Na época, o MPF e a DPU enviaram um ofício à mineradora cobrando medidas emergenciais em favor destes povos e destacando um estudo da organização não governamental SOS Mata Atlântica que apontava a má qualidade da água na região. "A quantidade de metais pesados presentes na água está muito superior aos valores estabelecidos pela legislação, com riscos à saúde humana: o ferro apresentou valores 15 vezes superiores ao permitido; o cobre, 44 vezes; o manganês, 14 vezes; e o sulfeto, 211 vezes".
Duas semanas depois, os indígenas chegaram a protestar contra a insuficiência da reparação fechando uma ferrovia e rodovias próximas à aldeia. O MPF e a DPU expediram recomendação à Polícia Federal e à Polícia Militar de Minas Gerais para respeitarem o direito de manifestação.
No texto, afirmaram não haver notícias de que a Vale tivesse, espontaneamente, oferecido apoio aos indígenas removidos após a enchente. "Encontram-se amparados apenas pelo Poder Público e voluntários”, afirmaram as duas instituições.

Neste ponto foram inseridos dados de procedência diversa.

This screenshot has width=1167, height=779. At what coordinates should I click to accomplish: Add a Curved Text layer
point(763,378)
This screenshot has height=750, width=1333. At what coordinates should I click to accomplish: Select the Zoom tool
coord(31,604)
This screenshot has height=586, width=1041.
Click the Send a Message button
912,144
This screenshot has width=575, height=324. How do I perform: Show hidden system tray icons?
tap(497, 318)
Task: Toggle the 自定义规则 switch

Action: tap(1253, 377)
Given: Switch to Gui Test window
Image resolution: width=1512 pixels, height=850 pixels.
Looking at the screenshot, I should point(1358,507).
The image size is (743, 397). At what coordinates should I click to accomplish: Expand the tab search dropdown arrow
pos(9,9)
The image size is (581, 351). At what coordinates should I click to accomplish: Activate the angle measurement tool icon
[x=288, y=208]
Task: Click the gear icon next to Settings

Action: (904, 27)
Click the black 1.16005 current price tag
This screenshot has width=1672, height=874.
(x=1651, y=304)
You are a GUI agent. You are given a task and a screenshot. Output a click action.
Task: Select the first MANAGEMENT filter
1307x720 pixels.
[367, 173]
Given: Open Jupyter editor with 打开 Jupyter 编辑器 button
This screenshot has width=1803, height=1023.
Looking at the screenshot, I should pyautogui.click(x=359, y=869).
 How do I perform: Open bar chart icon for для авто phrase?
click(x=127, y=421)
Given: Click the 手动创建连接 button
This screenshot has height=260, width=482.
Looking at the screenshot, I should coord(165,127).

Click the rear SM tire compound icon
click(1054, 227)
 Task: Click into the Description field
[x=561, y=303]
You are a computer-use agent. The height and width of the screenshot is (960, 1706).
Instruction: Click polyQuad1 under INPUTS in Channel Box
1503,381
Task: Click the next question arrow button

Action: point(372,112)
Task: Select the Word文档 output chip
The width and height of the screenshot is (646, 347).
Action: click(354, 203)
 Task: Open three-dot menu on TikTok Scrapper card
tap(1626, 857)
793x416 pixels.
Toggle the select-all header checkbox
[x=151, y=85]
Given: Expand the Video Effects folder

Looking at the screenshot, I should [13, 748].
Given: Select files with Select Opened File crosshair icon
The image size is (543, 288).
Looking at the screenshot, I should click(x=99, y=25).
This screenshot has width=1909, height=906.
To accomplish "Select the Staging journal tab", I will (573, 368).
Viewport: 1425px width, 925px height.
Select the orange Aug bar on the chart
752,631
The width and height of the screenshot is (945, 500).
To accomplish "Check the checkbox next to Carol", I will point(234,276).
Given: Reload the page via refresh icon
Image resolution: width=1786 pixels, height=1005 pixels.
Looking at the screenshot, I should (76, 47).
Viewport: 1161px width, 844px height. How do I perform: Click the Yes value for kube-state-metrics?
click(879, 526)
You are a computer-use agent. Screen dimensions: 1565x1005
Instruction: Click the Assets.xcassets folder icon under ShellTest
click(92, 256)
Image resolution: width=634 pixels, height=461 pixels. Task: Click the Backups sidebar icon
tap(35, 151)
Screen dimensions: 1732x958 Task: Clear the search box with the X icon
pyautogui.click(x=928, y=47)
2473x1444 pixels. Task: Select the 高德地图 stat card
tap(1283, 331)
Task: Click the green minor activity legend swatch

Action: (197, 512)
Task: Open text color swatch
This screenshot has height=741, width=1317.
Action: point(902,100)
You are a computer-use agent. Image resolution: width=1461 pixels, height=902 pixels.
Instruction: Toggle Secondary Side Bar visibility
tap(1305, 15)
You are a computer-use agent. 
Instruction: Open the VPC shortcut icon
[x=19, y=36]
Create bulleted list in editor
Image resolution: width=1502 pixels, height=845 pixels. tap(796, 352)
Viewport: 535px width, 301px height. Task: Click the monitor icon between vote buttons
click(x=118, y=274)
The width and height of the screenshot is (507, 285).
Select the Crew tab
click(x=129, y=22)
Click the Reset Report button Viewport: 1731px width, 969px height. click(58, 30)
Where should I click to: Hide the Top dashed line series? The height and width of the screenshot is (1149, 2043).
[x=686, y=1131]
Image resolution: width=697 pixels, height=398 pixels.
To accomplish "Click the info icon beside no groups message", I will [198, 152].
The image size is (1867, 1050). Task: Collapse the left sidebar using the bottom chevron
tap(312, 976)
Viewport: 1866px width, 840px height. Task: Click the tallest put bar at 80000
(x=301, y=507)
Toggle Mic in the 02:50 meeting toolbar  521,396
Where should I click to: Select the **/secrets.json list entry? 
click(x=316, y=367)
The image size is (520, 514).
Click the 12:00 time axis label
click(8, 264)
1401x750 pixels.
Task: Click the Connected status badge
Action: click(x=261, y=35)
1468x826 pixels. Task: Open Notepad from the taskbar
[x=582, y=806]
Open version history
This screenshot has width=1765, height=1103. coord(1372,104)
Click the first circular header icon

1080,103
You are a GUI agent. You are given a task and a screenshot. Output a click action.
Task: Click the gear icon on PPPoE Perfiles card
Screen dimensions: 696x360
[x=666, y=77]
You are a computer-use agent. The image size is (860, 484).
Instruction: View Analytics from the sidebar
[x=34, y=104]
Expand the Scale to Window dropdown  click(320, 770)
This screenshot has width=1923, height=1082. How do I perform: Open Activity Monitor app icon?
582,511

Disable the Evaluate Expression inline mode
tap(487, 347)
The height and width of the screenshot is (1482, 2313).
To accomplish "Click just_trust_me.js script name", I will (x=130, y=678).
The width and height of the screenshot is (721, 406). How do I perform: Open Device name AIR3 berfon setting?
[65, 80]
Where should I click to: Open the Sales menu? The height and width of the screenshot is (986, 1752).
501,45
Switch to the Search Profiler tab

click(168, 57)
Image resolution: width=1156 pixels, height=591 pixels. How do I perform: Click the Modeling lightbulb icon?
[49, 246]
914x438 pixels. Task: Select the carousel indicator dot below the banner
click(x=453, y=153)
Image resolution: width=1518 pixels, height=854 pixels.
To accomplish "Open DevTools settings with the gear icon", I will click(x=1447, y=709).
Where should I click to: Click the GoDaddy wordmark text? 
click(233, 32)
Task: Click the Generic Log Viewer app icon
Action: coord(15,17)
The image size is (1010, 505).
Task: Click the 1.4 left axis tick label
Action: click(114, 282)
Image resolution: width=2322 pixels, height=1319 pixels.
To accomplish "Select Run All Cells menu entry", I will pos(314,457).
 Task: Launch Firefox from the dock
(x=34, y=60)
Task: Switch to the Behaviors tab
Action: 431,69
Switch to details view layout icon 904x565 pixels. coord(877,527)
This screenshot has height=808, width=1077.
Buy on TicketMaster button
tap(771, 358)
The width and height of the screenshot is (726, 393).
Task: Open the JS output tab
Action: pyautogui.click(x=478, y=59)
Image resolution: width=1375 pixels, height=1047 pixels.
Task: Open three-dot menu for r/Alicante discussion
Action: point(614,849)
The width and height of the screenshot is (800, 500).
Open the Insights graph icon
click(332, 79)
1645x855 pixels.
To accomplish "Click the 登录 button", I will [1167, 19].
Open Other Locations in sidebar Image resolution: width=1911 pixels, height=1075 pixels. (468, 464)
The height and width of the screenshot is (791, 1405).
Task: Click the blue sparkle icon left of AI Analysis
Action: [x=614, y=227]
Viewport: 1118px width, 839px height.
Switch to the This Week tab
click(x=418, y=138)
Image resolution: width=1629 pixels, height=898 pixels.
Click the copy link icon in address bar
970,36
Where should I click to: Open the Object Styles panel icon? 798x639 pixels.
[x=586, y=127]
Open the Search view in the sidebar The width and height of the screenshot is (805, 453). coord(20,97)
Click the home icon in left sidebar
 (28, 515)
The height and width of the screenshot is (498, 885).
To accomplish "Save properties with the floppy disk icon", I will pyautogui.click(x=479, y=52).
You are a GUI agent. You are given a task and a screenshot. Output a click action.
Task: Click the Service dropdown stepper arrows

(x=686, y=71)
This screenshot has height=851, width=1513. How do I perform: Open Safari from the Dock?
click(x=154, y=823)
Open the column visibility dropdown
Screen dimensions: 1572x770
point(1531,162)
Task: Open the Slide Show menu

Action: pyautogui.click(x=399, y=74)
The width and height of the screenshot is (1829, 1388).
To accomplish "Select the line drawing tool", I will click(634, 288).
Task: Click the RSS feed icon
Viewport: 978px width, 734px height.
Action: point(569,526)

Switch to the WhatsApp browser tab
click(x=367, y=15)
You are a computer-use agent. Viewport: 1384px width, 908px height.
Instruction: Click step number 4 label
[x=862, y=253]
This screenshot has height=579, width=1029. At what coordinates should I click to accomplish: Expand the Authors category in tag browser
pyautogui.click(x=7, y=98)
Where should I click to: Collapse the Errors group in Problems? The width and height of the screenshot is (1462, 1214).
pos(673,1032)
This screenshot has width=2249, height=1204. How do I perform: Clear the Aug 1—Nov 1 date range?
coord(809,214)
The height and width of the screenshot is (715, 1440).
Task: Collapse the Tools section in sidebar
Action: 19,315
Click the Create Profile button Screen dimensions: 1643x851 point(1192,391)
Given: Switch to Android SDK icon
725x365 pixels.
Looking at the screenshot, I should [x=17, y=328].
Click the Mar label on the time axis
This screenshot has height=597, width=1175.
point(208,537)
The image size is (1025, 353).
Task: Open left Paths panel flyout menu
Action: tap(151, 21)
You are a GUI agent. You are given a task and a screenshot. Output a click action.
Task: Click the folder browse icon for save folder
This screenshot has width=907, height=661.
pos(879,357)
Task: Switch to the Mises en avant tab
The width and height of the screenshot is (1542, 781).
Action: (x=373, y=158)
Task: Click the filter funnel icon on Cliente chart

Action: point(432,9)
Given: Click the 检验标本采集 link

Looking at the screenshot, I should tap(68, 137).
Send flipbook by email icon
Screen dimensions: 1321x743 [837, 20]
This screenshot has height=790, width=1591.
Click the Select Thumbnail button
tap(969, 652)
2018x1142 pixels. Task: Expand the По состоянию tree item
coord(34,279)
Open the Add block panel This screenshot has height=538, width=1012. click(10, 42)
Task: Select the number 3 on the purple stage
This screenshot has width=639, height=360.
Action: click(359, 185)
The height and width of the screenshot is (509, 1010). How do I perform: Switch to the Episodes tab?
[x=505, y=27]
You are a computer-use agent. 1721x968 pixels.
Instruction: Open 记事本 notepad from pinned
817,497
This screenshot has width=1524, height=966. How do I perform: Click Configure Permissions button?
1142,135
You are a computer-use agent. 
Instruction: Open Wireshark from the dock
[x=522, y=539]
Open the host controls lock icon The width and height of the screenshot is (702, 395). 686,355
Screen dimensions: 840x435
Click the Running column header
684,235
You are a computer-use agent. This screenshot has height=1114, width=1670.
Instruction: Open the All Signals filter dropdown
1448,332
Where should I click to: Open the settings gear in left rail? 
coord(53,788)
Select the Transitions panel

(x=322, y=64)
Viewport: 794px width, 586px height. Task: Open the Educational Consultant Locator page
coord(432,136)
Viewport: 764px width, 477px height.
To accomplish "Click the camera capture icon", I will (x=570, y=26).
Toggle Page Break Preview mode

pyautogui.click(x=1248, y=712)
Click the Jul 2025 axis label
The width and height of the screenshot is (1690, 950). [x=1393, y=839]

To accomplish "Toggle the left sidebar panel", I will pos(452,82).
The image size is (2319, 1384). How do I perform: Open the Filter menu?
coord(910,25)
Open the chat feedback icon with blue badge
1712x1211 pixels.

Elas também disseram que a mineradora se recusou a oferecer alternativa para abrigo temporário e insistiu que eles poderiam retornar para o território atingido.
Após a enchente, a Vale foi obrigada judicialmente a apresentar um plano de realocação. Mas a mineradora ofereceu uma área que foi considerada insuficiente para abrigar toda a comunidade. Dessa forma, apenas parte dos indígenas aceitou ir para o local, chamado de Chácara São Dimas. O restante acabou voltando para a aldeia após a normalização do nível do rio.
No mês passado, em uma audiência na 12ª Vara Federal de Belo Horizonte, foi firmado um novo acordo onde a Vale assumiu compromissos junto aos povos da Aldeia Naô Xohã envolvendo realocação, melhoria de infraestrutura e atendimento em saúde. As medidas pactuadas beneficiam tanto aqueles que seguem vivendo nas margens do Rio Paraopeba como os que estão na Chácara São Dimas.
Outra dificuldade enfrentada pelos indígenas envolve a garantia de assessoria técnica. Esse tem sido um direito assegurado judicialmente aos atingidos desde a tragédia ocorrida em Mariana (MG), quando o rompimento de uma barragem da mineradora Samarco causou 19 mortes e gerou poluição ao longo da bacia do Rio Doce. As próprias vítimas, nas diferentes cidades, passaram a escolher entidades capazes de lhes dar suporte e o custeio é uma obrigação da mineradora causadora dos impactos.